マイクロソフト、Sentinel強化 AIとデータレイクでセキュリティを自律化

2025年7月22日、米マイクロソフトは、セキュリティ情報イベント管理プラットフォーム「Microsoft Sentinel」をAIとデータレイクの統合により強化すると発表した。
膨大なセキュリティデータの可視化と脅威検出の精度向上を目的とし、現在プレビュー版が提供されている。
AIとデータレイクを統合し、脅威検出をリアルタイム化
マイクロソフトは、2019年にローンチしたクラウドベースのSIEM(※1)プラットフォーム「Microsoft Sentinel」に、大規模なデータ活用を可能とするデータレイク基盤を統合した新機能を発表した。
最大の特徴は、構造化・非構造化を問わず、元データの形式のまま一元管理できる点にある。
同社はこの改良版Sentinelを、セキュリティチームが急速に増加するデータを効率よく扱い、自律的な防御体制を構築できるツールとして位置付けている。

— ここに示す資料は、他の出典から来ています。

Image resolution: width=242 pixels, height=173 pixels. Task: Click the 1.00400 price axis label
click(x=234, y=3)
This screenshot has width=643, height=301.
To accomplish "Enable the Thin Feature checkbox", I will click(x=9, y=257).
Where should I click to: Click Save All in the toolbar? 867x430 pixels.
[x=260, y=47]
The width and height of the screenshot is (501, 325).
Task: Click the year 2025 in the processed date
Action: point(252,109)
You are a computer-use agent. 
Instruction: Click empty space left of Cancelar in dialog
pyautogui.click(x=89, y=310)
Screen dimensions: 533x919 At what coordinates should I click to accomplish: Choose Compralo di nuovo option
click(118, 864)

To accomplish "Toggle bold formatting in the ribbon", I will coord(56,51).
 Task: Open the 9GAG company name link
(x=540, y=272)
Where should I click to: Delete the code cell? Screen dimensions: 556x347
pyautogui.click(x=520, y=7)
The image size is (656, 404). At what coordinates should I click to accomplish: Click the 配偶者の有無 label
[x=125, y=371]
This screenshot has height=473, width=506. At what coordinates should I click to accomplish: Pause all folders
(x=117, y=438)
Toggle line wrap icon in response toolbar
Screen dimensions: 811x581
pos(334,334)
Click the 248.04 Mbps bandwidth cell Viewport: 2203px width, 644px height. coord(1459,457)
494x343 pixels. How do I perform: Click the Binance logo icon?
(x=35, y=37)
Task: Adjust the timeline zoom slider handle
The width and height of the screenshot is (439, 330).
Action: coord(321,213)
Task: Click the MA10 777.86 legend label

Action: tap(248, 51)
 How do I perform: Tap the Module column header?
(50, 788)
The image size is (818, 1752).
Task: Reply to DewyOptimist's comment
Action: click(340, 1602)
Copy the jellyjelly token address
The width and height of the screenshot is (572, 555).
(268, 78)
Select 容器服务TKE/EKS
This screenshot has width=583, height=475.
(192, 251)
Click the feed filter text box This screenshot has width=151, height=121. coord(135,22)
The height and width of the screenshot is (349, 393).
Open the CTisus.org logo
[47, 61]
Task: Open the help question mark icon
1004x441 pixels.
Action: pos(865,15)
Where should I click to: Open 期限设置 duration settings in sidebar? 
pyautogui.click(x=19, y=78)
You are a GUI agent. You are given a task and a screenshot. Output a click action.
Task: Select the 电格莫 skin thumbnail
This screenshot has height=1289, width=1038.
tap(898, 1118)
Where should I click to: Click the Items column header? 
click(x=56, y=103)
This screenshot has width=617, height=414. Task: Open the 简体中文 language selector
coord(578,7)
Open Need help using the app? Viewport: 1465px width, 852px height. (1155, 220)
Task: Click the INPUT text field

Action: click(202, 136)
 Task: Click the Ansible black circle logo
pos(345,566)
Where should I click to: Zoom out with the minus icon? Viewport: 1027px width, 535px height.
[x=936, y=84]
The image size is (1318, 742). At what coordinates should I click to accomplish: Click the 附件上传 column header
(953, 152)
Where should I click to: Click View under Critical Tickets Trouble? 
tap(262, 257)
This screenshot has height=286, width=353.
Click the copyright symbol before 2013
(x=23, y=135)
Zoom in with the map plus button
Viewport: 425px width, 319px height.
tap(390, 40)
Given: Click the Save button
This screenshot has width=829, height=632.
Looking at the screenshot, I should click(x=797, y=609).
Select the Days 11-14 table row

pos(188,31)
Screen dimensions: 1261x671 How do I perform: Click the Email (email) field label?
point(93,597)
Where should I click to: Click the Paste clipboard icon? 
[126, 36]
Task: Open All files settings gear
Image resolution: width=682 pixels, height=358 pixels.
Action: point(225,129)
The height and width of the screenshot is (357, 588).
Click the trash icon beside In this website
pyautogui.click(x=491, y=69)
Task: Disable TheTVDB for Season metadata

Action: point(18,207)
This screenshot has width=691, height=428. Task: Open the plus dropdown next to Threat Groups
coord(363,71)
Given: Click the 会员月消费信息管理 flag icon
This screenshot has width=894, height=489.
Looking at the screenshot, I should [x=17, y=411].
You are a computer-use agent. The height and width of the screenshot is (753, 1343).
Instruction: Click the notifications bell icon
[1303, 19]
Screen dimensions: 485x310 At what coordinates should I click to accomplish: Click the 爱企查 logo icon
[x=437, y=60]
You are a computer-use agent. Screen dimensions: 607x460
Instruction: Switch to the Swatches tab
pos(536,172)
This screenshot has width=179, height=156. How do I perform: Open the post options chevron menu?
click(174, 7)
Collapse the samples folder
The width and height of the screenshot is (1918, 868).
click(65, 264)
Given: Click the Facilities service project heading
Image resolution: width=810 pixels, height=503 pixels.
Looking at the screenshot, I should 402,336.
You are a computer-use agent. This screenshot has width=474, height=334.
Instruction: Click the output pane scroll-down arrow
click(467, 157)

加えて、AIによる脅威のリアルタイム分析も可能にし、既知・未知の攻撃に対する反応速度を大幅に向上させるという。
この新機能は現在プレビュー段階で、「Microsoft Defender」に統合された単一インターフェース上で動作する。
ユーザーはMicrosoft製品に加えて、他のサードパーティ製セキュリティツールからのデータも一括管理できる。
マイクロソフトは今回の強化を「エージェント型防御の基盤」と位置づけている。
ここでの“エージェント”とは、人間の明示的な操作なしに外部ツールと連携し、判断と実行を自律的に行うAIシステムを指す。
同社は、「データ量が増えるほど、その活用が難しくなる」というセキュリティ現場の矛盾を指摘した上で、「データがサイロ化(※2)されたままでは、脅威が見落とされ、調査が遅れ、ツールが使われなくなる」と述べており、今回のデータレイク統合はその解消を目的としている。
※1 SIEM(Security Information and Event Management):ネットワーク上でのサイバー攻撃やマルウェア感染などの異常を検知することを目的とした監視システムのこと。
※2 サイロ化:部門やシステム間でデータが分断され、相互参照や分析が困難になる状態。
AIによる脅威対応が常態化へ 鍵を握るのは“データの一元化”
マイクロソフトが「Microsoft Sentinel」に導入したAIとデータレイクの統合は、今後のセキュリティ運用に大きな変化をもたらす可能性がある。
特に、膨大なデータを一元管理し、AIがリアルタイムで脅威の検出や対処を行う仕組みは、即応性の向上や脆弱性の早期発見につながると期待される。
セキュリティ担当者の負担軽減にも寄与するかもしれない。
また、サードパーティ製ツールとの連携によって、複数ベンダー環境への柔軟な対応も可能になると考えられる。
一方で、AIによる判断が誤検知や過剰反応を引き起こし、正常な業務に支障を与える懸念も拭えない。
たとえば、予期しない挙動を脅威と誤認することで、重要な通信が遮断されるといったリスクも想定される。
今回の発表は、セキュリティ対策の自律化という中長期的なトレンドの一端を示していると見られ、今後はさまざまな業界でAIによる自動化が加速していく可能性がある。
その中で、データレイクの活用がさらに進み、部門間のデータサイロが解消されることで、AIの精度や実用性が一段と高まることが予想される。